● EXERCISE BRIEF
In the post on anti-bacterials and the "nanny state," which conservative women's group is quoted writing about triclosan for Andrew Breitbart's Big Government website?

The Right, Anti-bacterials, and the "Nanny State"

| Mon Aug. 29, 2011 3:33 PM EDT

Earlier I blogged about the soap lobby's giant campaign to convince consumers that anti-bacterial products are safe, effective, and totally necessary, despite the fact that the science says otherwise. Well it turns out that industry has an ally in right-wing groups who argue that an EPA ban on anti-bacterials would bring us one step closer to a "nanny state"—and an anti-feminist one at that. Herewith, a few examples of the campaign:

Here's the conservative women's group Smart Girl Politics on triclosan for Andrew Breitbart's Big Government website:

Americans are living longer than ever due in large part to advancements in science, but you wouldn’t know it from listening to the wailing and gnashing of teeth by environmental extremists. It seems that every day brings news of some substance that will maim, injure or bring about Armageddon. The latest target of these extremists is the antibacterial agent Triclosan, a substance used safely and effectively for decades by millions of Americans.

Here's the Weekly Standard:

Our friends in the government have decided to improve our lives again by trying to get rid of anti-bacterial products. You know them—the gels, wipes, and soaps that we use to disinfect shopping cart handles, gym equipment, children’s toys, phones, hands—you name it. Anti-bacterials contain Triclosan and Very Concerned Citizens think that Triclosan is a Very Bad Thing. So they want it banned.

● AVAILABLE DATA
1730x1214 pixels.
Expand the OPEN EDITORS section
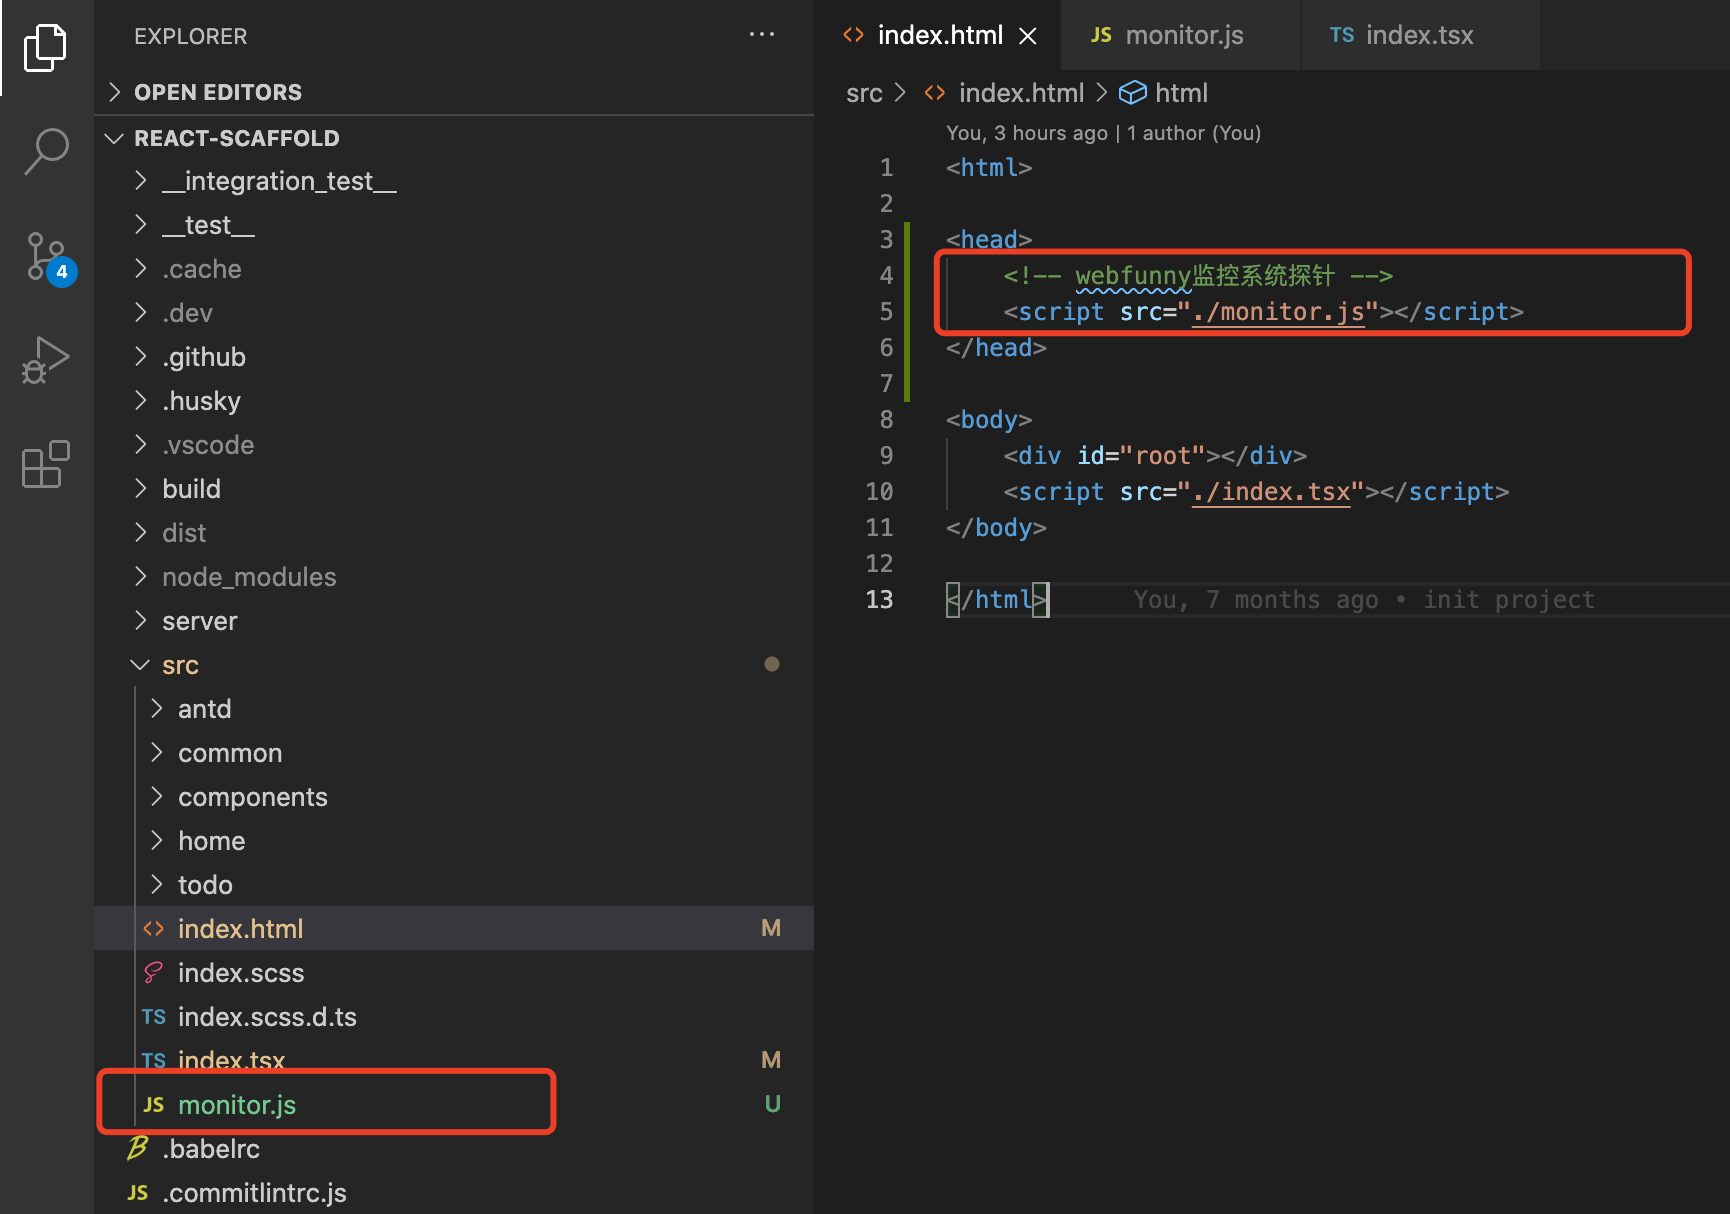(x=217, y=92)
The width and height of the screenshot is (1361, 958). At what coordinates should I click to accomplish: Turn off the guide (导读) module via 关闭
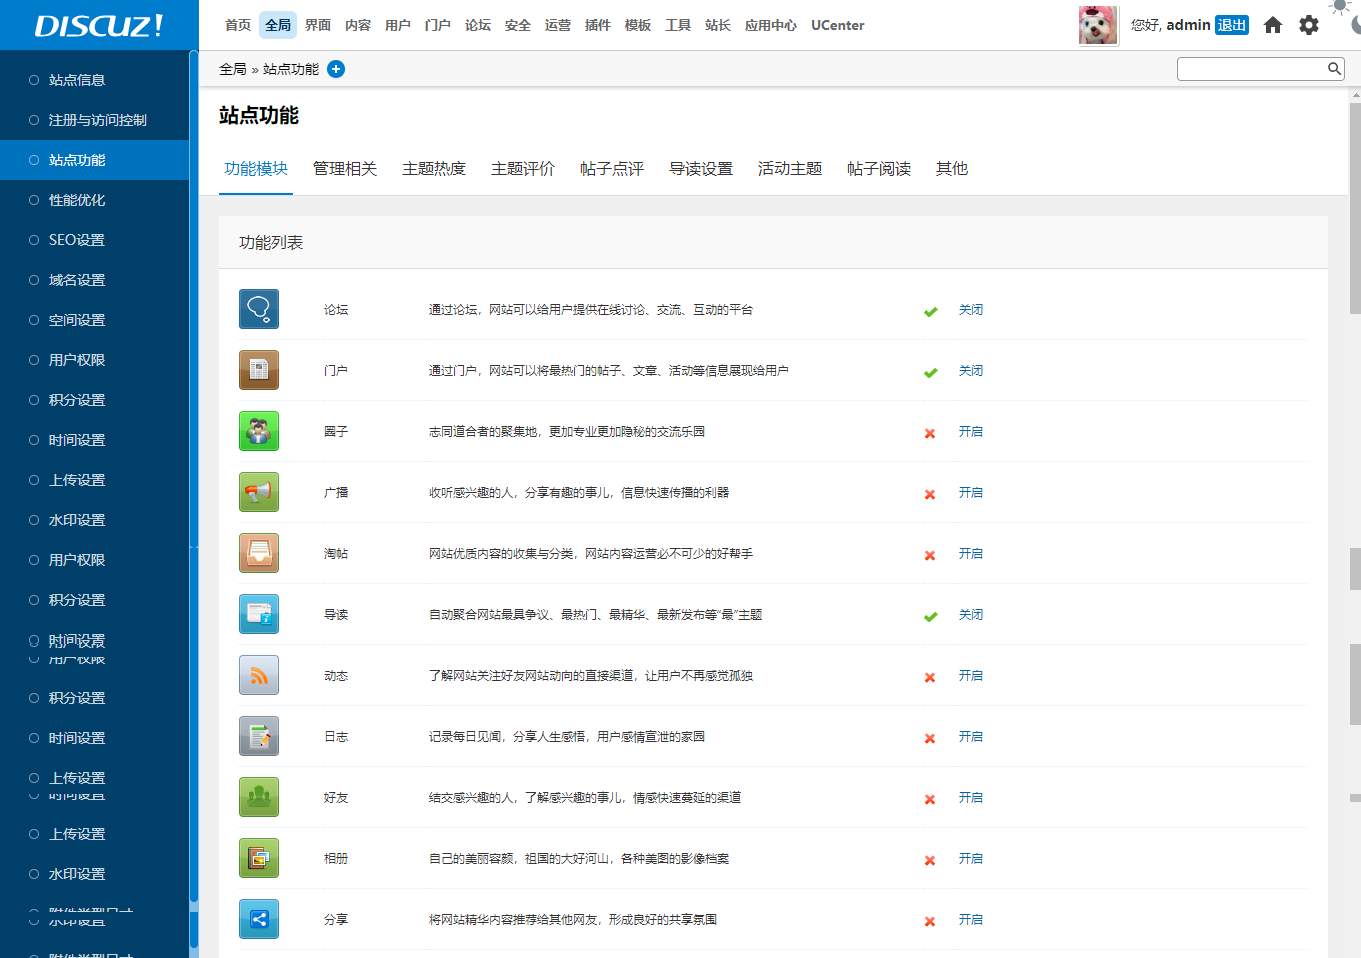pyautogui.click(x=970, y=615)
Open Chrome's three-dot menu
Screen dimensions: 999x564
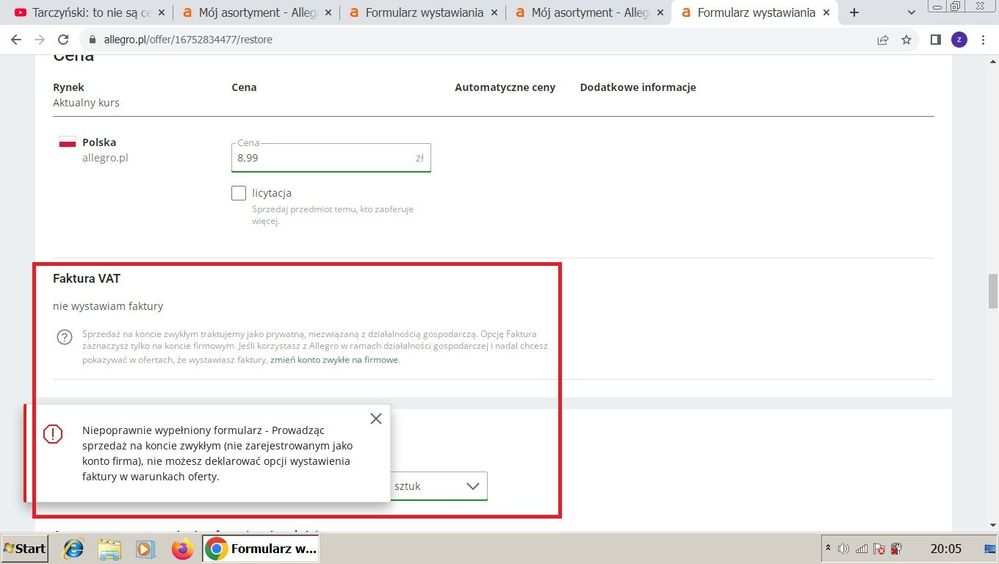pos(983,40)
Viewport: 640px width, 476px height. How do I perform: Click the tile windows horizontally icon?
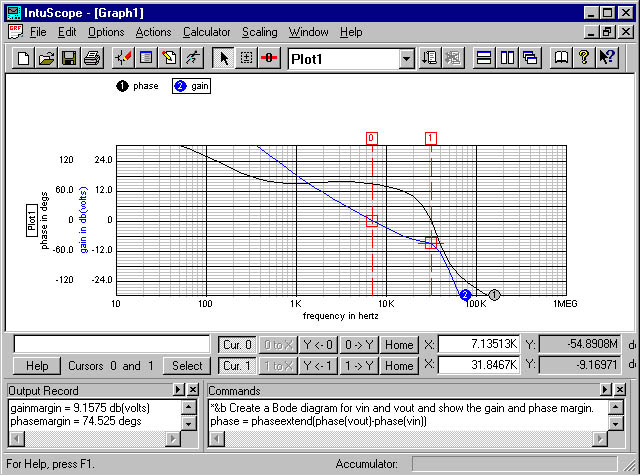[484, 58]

● RESULT BELOW
Smart Girl Politics